## Exercise description
Please repeat the material below, beginning with the line that contains "Image resolution: width=163" and continuing through the end of the material, with the requests left in place and -61 added to each coordinate in the answers. Leave the pictures out of your reply.

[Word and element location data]
+ + + + +

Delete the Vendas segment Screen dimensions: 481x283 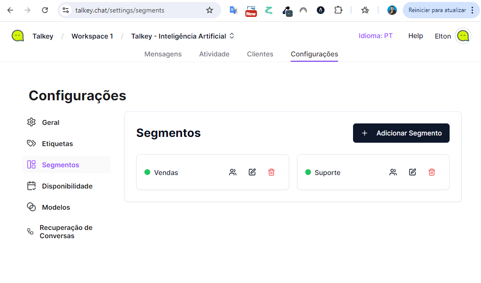(x=271, y=172)
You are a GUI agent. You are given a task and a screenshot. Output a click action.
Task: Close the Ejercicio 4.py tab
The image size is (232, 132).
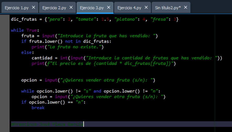tap(146, 8)
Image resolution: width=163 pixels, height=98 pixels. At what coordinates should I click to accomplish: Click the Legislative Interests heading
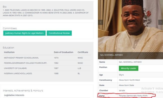[x=14, y=95]
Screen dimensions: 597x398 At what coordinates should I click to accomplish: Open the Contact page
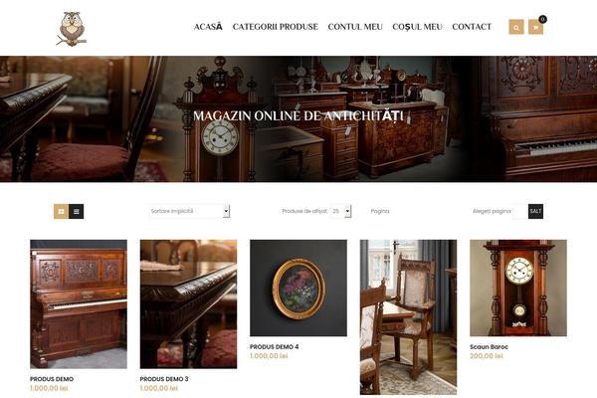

+ + + + +

## Expected answer
Image resolution: width=163 pixels, height=98 pixels. At what coordinates should I click to accomplish: Click the Legislative Interests heading
[x=-47, y=34]
Screen dimensions: 597x398 At what coordinates should I click to accomplish: Open the Contact page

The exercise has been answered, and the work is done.